> _GIVEN REQUEST_
Copy out the lines from the one containing "Select the Spontaneous pain column header" through the end of the lines, word for word, leaving out the pictures.

Stored items from a collection:
►
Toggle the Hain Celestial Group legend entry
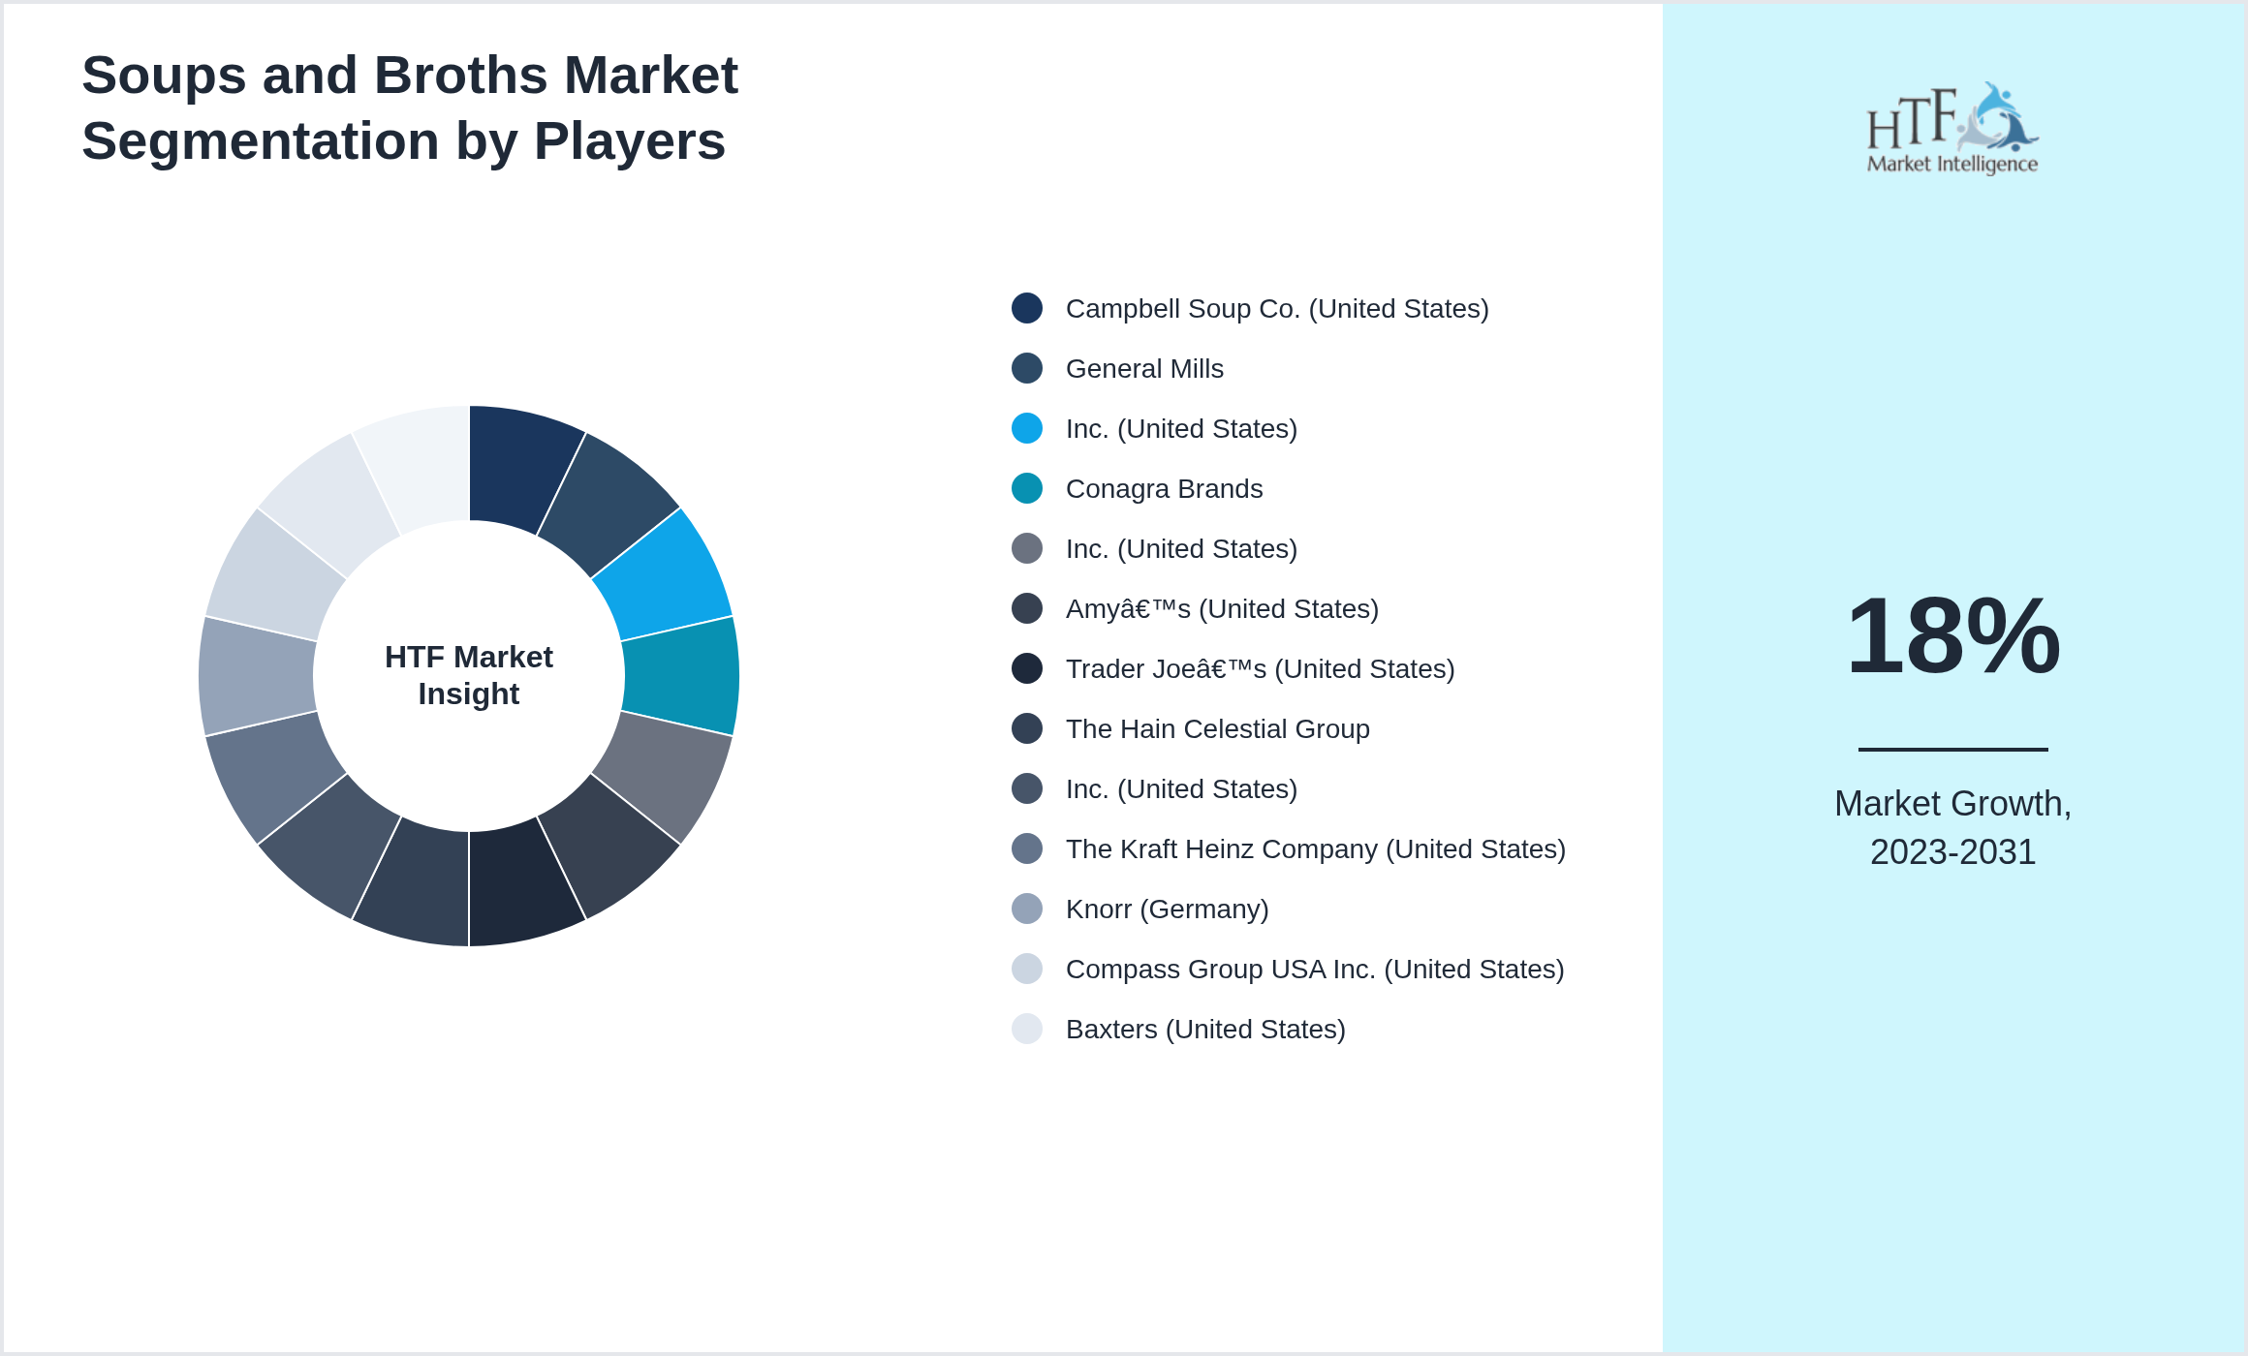The width and height of the screenshot is (2248, 1356). 1217,728

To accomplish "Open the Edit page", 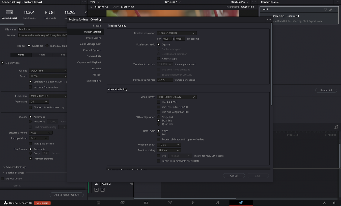I will click(x=146, y=203).
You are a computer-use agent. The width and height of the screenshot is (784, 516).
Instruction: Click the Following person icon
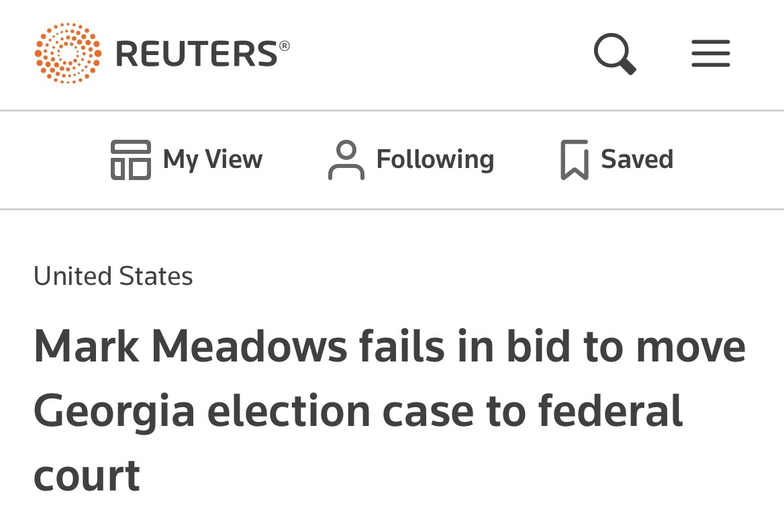click(x=346, y=160)
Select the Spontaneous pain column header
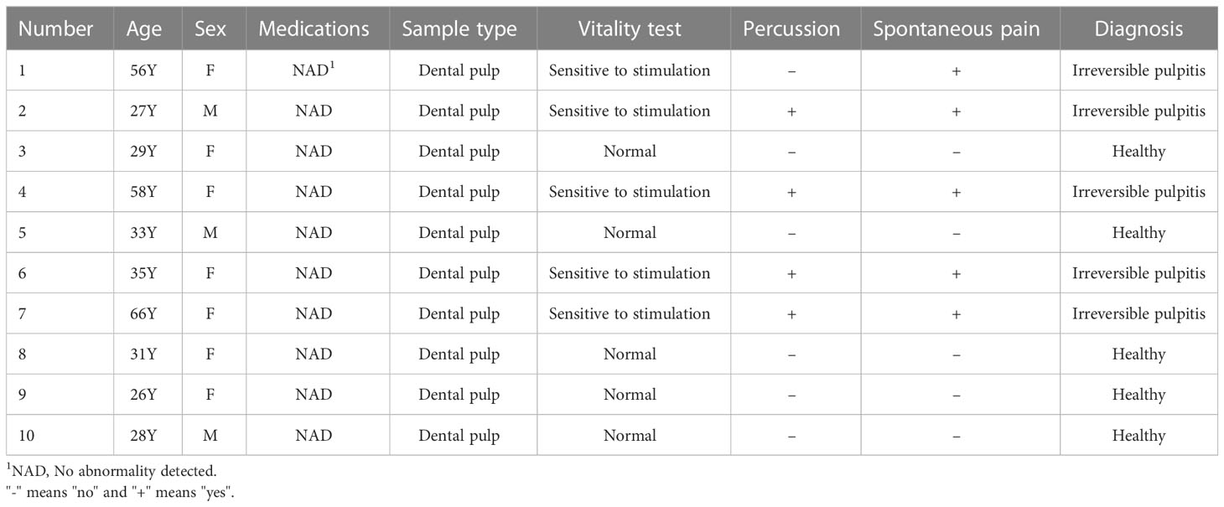This screenshot has width=1224, height=507. 957,28
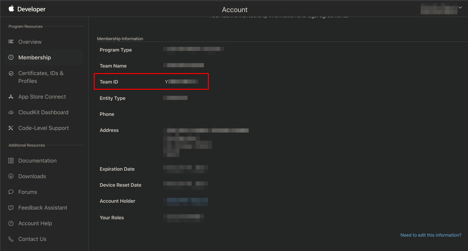Click the Membership info icon
Image resolution: width=468 pixels, height=251 pixels.
[11, 57]
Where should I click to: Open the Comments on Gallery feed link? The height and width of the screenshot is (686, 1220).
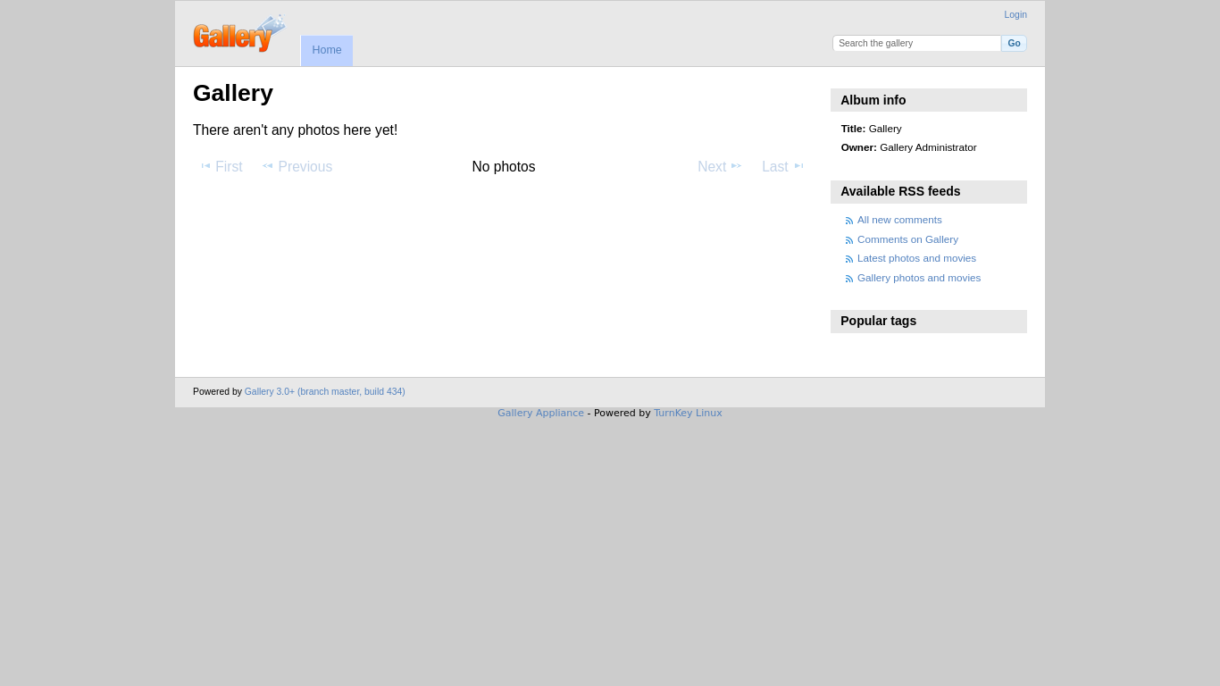point(907,239)
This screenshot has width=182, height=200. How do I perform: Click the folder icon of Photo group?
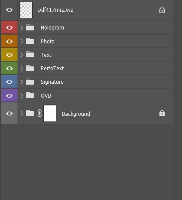[30, 41]
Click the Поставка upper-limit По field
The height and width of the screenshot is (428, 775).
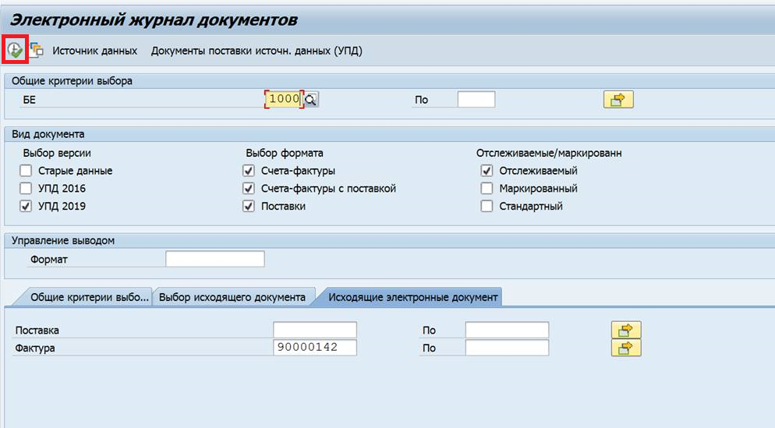[x=507, y=330]
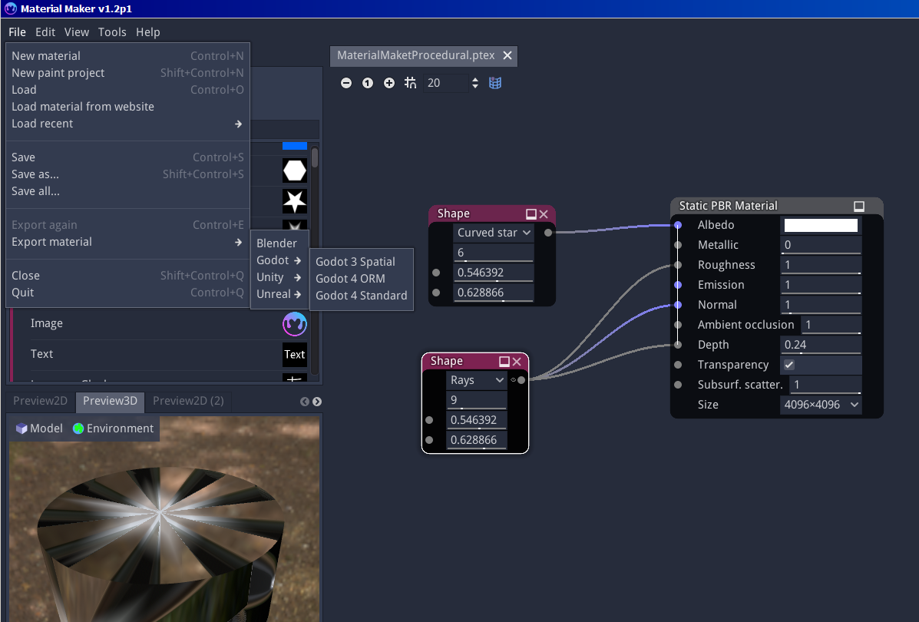Minimize the Static PBR Material node

pyautogui.click(x=859, y=207)
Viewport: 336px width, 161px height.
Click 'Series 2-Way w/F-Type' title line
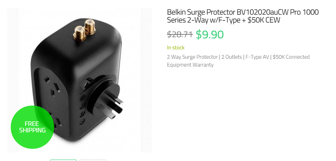pyautogui.click(x=203, y=20)
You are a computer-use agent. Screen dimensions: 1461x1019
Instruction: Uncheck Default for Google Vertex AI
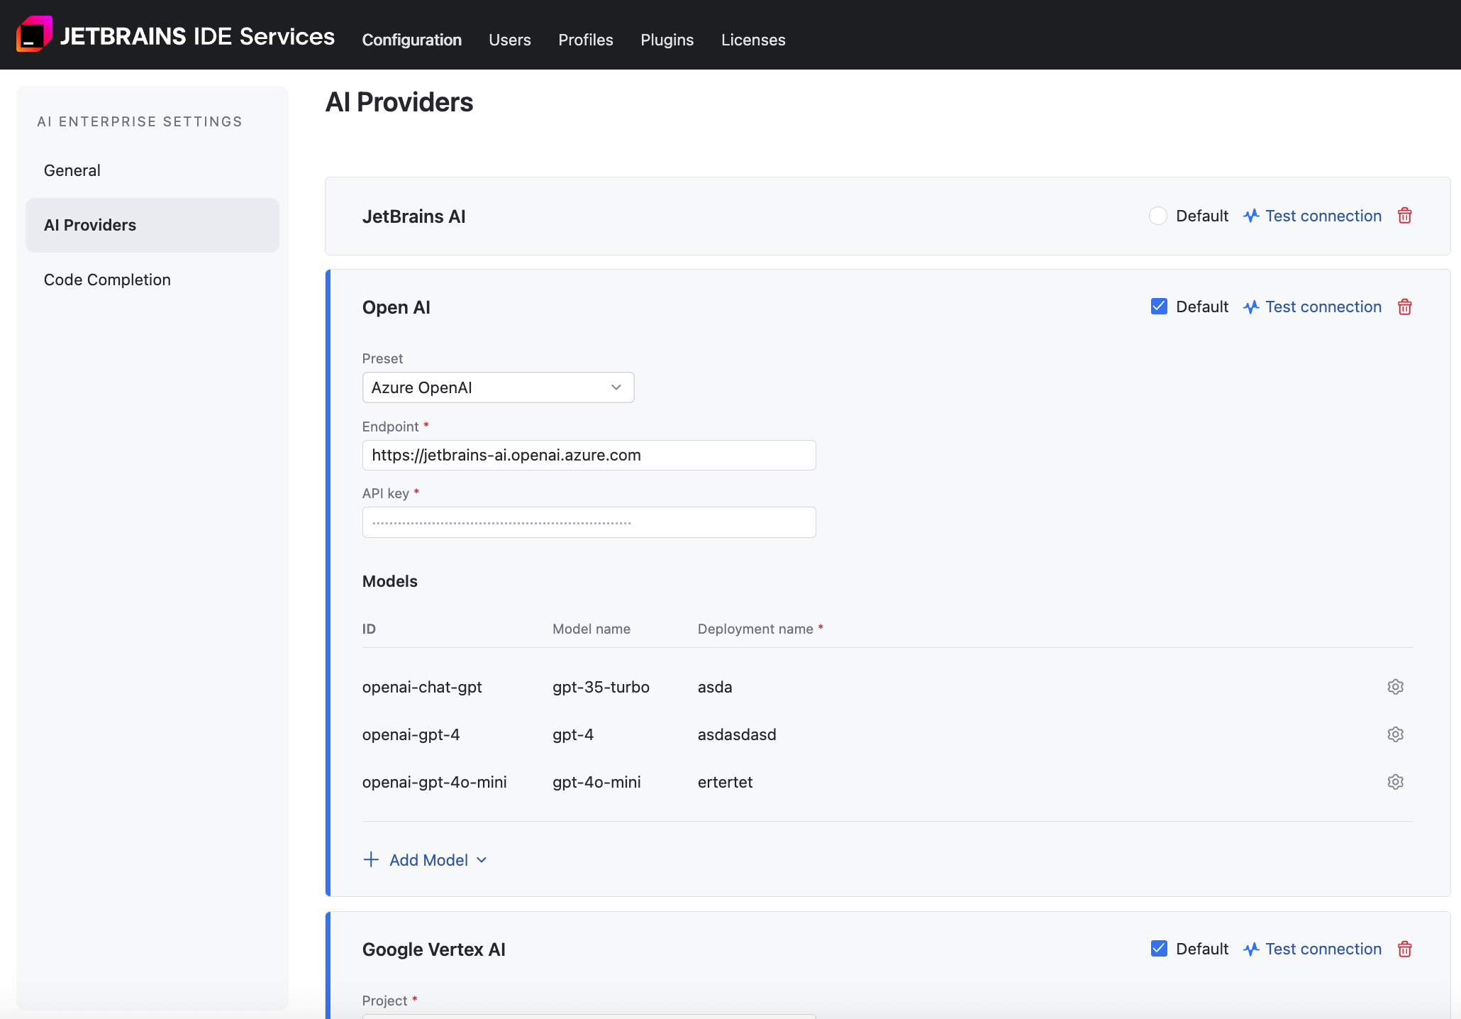(x=1158, y=948)
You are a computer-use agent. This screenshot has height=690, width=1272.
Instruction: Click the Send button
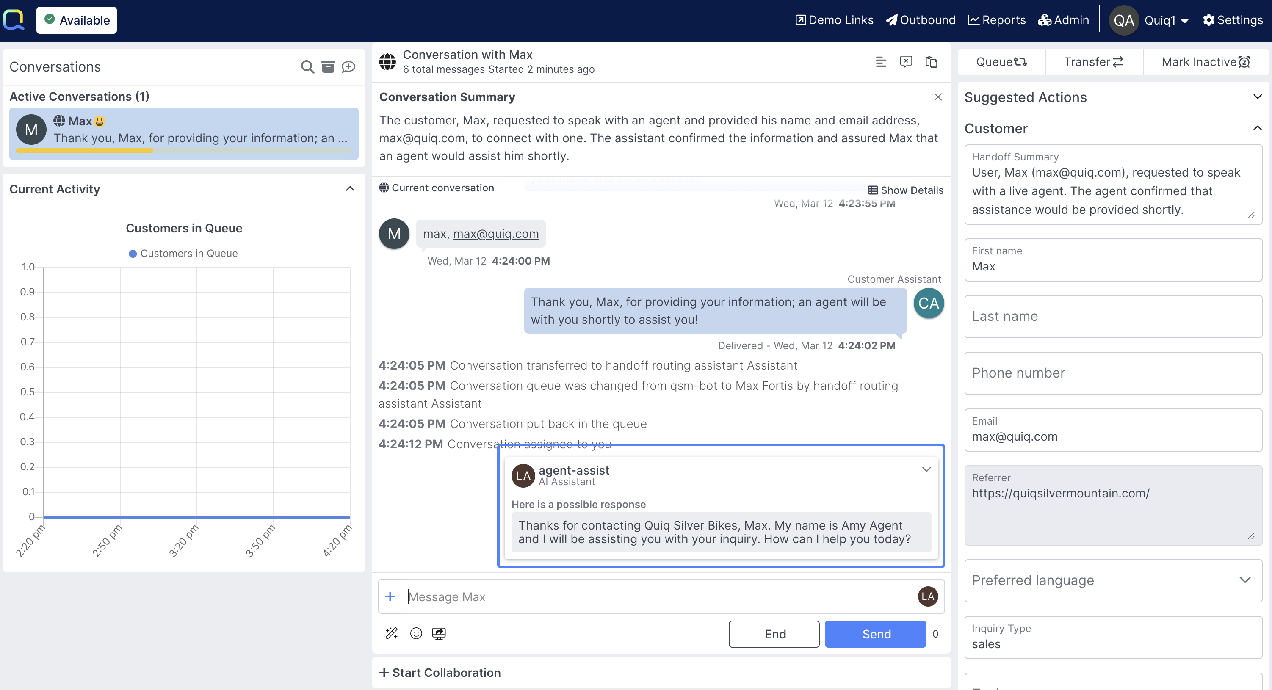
◄
> _EXERCISE OUTPUT_
Select the Spontaneous pain column header
This screenshot has width=1224, height=507. 957,28
Click the Membership info icon
Image resolution: width=468 pixels, height=251 pixels.
[11, 57]
Where should I click to: Open the Comments on Gallery feed link? The height and width of the screenshot is (686, 1220).
point(907,239)
This screenshot has width=182, height=200. How do I perform: Click the folder icon of Photo group?
[30, 41]
Click the Поставка upper-limit По field
The height and width of the screenshot is (428, 775).
[x=507, y=330]
Minimize the Static PBR Material node

pyautogui.click(x=859, y=207)
Viewport: 336px width, 161px height.
Click 'Series 2-Way w/F-Type' title line
pyautogui.click(x=203, y=20)
You are a computer-use agent. Screen dimensions: 1461x1019
Instruction: Uncheck Default for Google Vertex AI
(x=1158, y=948)
You are a computer-use agent. This screenshot has height=690, width=1272.
Instruction: Click the Send button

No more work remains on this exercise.